Chronic tension-type headaches may be managed prophylactically with antidepressants, such as tricyclics or selective serotonin reuptake inhibitors (SSRIs), in addition to nonpharmacologic strategies, which tend to target the musculoskeletal component of these headaches.
The trigeminal autonomic cephalgias (TACs) are a group of primary headache disorders with shared characteristics and ipsilateral parasympathetic autonomic symptoms. Specifically, they are defined by sharp, severe, unilateral pain that usually is periorbital or temporal. They are associated with ipsilateral conjunctival injection; pupil constriction; drooping or edema of the eyelid; tearing, congestion, or rhinorrhea; flushing; and/or perspiration. TACs include cluster headaches, paroxysmal hemicrania, hemicrania continua, and short-lasting unilateral neuralgiform headache attacks.4 These conditions are differentiated predominantly by the timing of the attacks and their treatment responses, although there may be overlap of one or both features. These disorders are highly distressing, highly disabling, and fraught with diagnostic delay and treatment failure.29
Cluster headache is the most common type of TAC.30 The attacks last 15-180 minutes, during which patients typically are restless, agitated, unable to sit still, and may pace. The attacks occur several times per day during cluster periods of weeks to months, and frequently are triggered during sleep.
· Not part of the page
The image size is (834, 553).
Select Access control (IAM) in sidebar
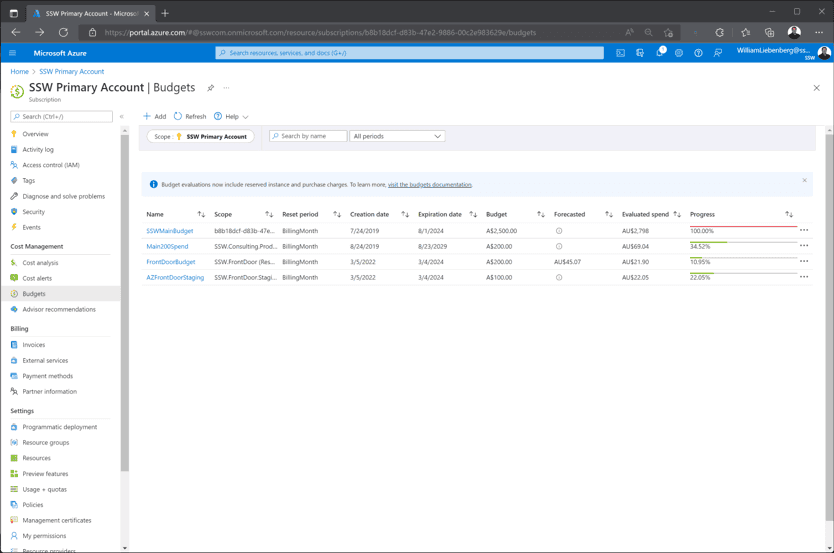pyautogui.click(x=50, y=165)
Many patients, but not all, experience remission and return to baseline for months to years in between these cluster periods.4
According to the NICE guidelines, patients suffering from acute cluster headache attacks should be offered 100% oxygen and/or a subcutaneous or nasal triptan. They should not be offered other treatments, including over-the-counter analgesics, opioids, or ergots.8 The AHS is mostly in agreement, reporting that level A evidence exists only for 100% oxygen and certain triptan formulations for management of acute attacks, and suboccipital corticosteroid injections for prophylaxis to reduce future attack frequency.30 While NICE recommends 100% oxygen at a rate of at least 12 liters per minute via non-rebreather mask with reservoir bag,8 the AHS systematic review reports efficacy at rates of 6-12 liters per minute.30 NICE also recommends that patients should be discharged with home oxygen for use in future attacks.8
Differentiating between the TACs is important because cluster headaches are the only type that responds to oxygen and triptans. Paroxysmal hemicrania and hemicrania continua respond both acutely and prophylactically to indomethacin with such reliability that the response to this medication is considered a diagnostic feature.4,29 In paroxysmal hemicrania, the attacks last two to 30 minutes and typically occur more than five times per day. In hemicrania continua, the pain is continuous for at least three months, with waxing and waning fluctuations in intensity. As with migraines, exacerbations may be triggered by movement and associated with photophobia and phonophobia. As with cluster headaches, patients may be restless and agitated.4
Short-lasting unilateral neuralgiform headache attacks occur up to 200 times per day, do not have a refractory period (unlike trigeminal neuralgia), and last only 1-600 seconds in a series of short, stabbing bursts.4 They do not respond to oxygen, triptans, or indomethacin. Instead, IV lidocaine or glucocorticoids have been shown to be effective for acute exacerbations, while lamotrigine, topiramate, or gabapentin can be used as preventive maintenance therapy.31 In addition to the periorbital and temporal regions affected by other TACs, the trigeminal distribution may be involved.4 In fact, it has been proposed that these headaches belong in the trigeminal neuralgia family rather than to the trigeminal autonomic cephalgia family. Like trigeminal neuralgia, this condition may be triggered by structural abnormalities, such as microvascular compression of the trigeminal nerve, in which case surgery can be beneficial.29,32
Primary stabbing headaches present with short bursts of severe stabbing-type sensations that last only a few seconds. They may be bilateral or unilateral and have been reported in a variety of locations, including trigeminal, frontal, temporal, occipital, and nuchal. They may be associated with visual disturbances, nausea and vomiting, or photophobia and phonophobia. Primary stabbing headaches are not associated with cranial autonomic symptoms that define the trigeminal autonomic cephalgias, and likewise do not meet diagnostic criteria for any other types of headaches.4 They also are known by other names, such as “ice pick headache” or “needle in the eye syndrome.”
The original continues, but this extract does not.